Collected data

• • •

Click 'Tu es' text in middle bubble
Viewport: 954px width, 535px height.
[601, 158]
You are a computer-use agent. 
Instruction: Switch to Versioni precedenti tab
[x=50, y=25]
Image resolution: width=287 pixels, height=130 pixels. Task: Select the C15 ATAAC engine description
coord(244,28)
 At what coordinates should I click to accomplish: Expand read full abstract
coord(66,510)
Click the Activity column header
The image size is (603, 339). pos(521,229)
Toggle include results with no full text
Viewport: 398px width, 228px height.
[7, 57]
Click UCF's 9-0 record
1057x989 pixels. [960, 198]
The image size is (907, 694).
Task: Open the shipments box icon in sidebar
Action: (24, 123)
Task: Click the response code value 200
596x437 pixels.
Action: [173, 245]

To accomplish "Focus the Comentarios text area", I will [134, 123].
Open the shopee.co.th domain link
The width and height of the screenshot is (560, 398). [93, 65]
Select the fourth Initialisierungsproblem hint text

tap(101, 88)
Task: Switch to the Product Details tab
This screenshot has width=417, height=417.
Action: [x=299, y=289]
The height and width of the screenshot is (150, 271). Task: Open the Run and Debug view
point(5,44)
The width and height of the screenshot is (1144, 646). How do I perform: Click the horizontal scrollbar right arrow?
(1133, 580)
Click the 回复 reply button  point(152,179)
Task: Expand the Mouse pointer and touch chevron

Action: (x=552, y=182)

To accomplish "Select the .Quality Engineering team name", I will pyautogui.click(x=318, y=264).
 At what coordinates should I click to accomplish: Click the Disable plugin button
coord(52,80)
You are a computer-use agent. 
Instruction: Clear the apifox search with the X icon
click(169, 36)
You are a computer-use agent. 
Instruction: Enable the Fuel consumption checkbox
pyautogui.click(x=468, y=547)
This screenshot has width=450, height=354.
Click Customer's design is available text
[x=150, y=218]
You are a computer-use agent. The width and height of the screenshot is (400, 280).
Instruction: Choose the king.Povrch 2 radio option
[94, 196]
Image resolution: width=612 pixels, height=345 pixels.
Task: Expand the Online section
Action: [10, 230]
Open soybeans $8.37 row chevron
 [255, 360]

• • •

▶ THE PROBLEM: Reproduce the preceding entries exactly and completely.

▶ SOLUTION FOR THIS EXERCISE:
Click 'Tu es' text in middle bubble
Viewport: 954px width, 535px height.
[601, 158]
You are a computer-use agent. 
Instruction: Switch to Versioni precedenti tab
[x=50, y=25]
Image resolution: width=287 pixels, height=130 pixels. Task: Select the C15 ATAAC engine description
coord(244,28)
 At what coordinates should I click to accomplish: Expand read full abstract
coord(66,510)
Click the Activity column header
The image size is (603, 339). pos(521,229)
Toggle include results with no full text
Viewport: 398px width, 228px height.
[7, 57]
Click UCF's 9-0 record
1057x989 pixels. [960, 198]
The image size is (907, 694).
Task: Open the shipments box icon in sidebar
Action: (24, 123)
Task: Click the response code value 200
596x437 pixels.
Action: [173, 245]

To accomplish "Focus the Comentarios text area", I will [134, 123].
Open the shopee.co.th domain link
The width and height of the screenshot is (560, 398). [93, 65]
Select the fourth Initialisierungsproblem hint text

tap(101, 88)
Task: Switch to the Product Details tab
This screenshot has width=417, height=417.
Action: [x=299, y=289]
The height and width of the screenshot is (150, 271). Task: Open the Run and Debug view
point(5,44)
The width and height of the screenshot is (1144, 646). How do I perform: Click the horizontal scrollbar right arrow?
(1133, 580)
Click the 回复 reply button  point(152,179)
Task: Expand the Mouse pointer and touch chevron

Action: (x=552, y=182)

To accomplish "Select the .Quality Engineering team name", I will pyautogui.click(x=318, y=264).
 At what coordinates should I click to accomplish: Click the Disable plugin button
coord(52,80)
You are a computer-use agent. 
Instruction: Clear the apifox search with the X icon
click(169, 36)
You are a computer-use agent. 
Instruction: Enable the Fuel consumption checkbox
pyautogui.click(x=468, y=547)
This screenshot has width=450, height=354.
Click Customer's design is available text
[x=150, y=218]
You are a computer-use agent. The width and height of the screenshot is (400, 280).
Instruction: Choose the king.Povrch 2 radio option
[94, 196]
Image resolution: width=612 pixels, height=345 pixels.
Task: Expand the Online section
Action: [10, 230]
Open soybeans $8.37 row chevron
 [255, 360]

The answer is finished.